Before your first staff meeting comes and starts the school year stress, take five minutes to shoot from the gut and get your head and heart straightened out with this simple exercise. You won't get any copies made or a class blog set up or a curriculum mapped or whatever other urgent tasks assail you while you're doing this, but it will help you think more clearly about the things you choose to do this school year.
And if you're the one planning that first staff meeting, this might be a good place to start!
The Defining Everest Activity
First, answer the following questions — in writing. There are two rules: You can only write a sentence for each one, and you only have one minute.
Here are the questions:
- Why did you get into this job?
- What is it that you hope your work with students accomplishes this school year?
Did you do it? I'll wait.
(psst… no peaking until you're done.)
Here's mine: I got into this job to have an impact, so this year, I want my students to grow into better thinkers, readers, writers, speakers, and people as we learn world history together.
Or: I entered teaching to promote the long-term flourishing of students, so this year I want to serve my students as both the freshmen they are now and the middle-aged adults they'll be in twenty years.
Or: My hope is that my class will be a small contributor to students living responsible, joyful lives engaged in meaningful work.
What is yours?
I'd love to read it; share in the comments below.
The point is not a perfect sentence or showing off; this isn't necessarily for a bulletin board (although that's not a bad idea; I've had that “better thinkers, writers, etc.” on one of my boards for years). The point is defining your Everest so that, whatever storms or avalanches or equipment failures come this year, you'll be more likely to withstand them while keeping your eyes on what your work is all about.
Commit to the peak
Now, do something with that sentence — write it on an index card; turn it into the background of your phone or your school computer; share it with a trusted colleague. Do something with it that will allow this sentence to guide you when the storms of the school year come and start stressing you out.
When the curriculum blows up, you need only ask yourself: how do we keep on toward that sentence?
When classroom management hits the fan, ask yourself: how can my classroom management plan get us closer to that sentence?
Everything becomes informed by that sentence, by that Everest.
Don't use it as an excuse to completely disregard your school's curriculum; this isn't an excuse to pretend that we're omniscient seers who need no external wisdom.
I'm just saying that you got into this job for a reason, and too often we let the school year disabuse us of why we started out on this journey in the first place.
Tweaks for a staff meeting
If you're doing this with a staff, I'd recommend having folks sit in table groups; after they're done writing, they take turns at their table groups sharing out their sentences.

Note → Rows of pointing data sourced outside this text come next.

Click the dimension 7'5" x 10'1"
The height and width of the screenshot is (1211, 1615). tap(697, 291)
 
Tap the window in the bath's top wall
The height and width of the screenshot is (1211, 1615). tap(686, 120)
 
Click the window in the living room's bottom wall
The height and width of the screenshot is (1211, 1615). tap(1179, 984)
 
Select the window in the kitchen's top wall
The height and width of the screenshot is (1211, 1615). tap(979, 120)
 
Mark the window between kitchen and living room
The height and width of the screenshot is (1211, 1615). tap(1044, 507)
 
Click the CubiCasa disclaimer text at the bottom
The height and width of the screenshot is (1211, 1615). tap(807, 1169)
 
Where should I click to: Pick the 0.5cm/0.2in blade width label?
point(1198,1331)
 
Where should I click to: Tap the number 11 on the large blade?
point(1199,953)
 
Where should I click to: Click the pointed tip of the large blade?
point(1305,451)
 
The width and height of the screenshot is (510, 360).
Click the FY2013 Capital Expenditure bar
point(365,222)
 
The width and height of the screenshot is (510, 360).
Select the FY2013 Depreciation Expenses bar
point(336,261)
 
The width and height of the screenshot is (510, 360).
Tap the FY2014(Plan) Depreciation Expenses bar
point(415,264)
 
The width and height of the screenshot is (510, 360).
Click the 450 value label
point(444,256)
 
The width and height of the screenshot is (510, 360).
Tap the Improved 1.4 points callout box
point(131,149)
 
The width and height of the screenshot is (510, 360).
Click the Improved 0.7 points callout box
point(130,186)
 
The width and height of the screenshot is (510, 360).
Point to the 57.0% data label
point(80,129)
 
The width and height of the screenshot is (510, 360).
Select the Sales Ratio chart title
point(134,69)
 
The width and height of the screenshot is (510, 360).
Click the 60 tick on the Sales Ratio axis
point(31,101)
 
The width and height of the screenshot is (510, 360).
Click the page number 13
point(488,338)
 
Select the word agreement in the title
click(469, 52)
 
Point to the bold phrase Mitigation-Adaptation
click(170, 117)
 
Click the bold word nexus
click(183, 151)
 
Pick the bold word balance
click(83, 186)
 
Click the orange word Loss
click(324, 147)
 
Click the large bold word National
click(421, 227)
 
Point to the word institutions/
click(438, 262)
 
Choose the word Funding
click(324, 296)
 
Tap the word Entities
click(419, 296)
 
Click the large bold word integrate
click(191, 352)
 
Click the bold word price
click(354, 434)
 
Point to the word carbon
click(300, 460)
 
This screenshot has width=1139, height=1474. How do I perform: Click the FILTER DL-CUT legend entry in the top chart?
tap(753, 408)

During this initial share-out, no cross talk — just let the sentences be the sentences. I'd then have the groups brainstorm how we might use the Everest concept to better unite and sustain our work as a staff.[hr]
Thank you to Tenzing Norgay, Sir Edmund Hillary, and the countless others who have captured my imagination with their ascents of Mt. Everest. Also — tangent alert — I'm excited about this upcoming film. It's based on the same events recounted in Jon Krakauer's incredible Into Thin Air. All right — I'm done nerding out about Everest now.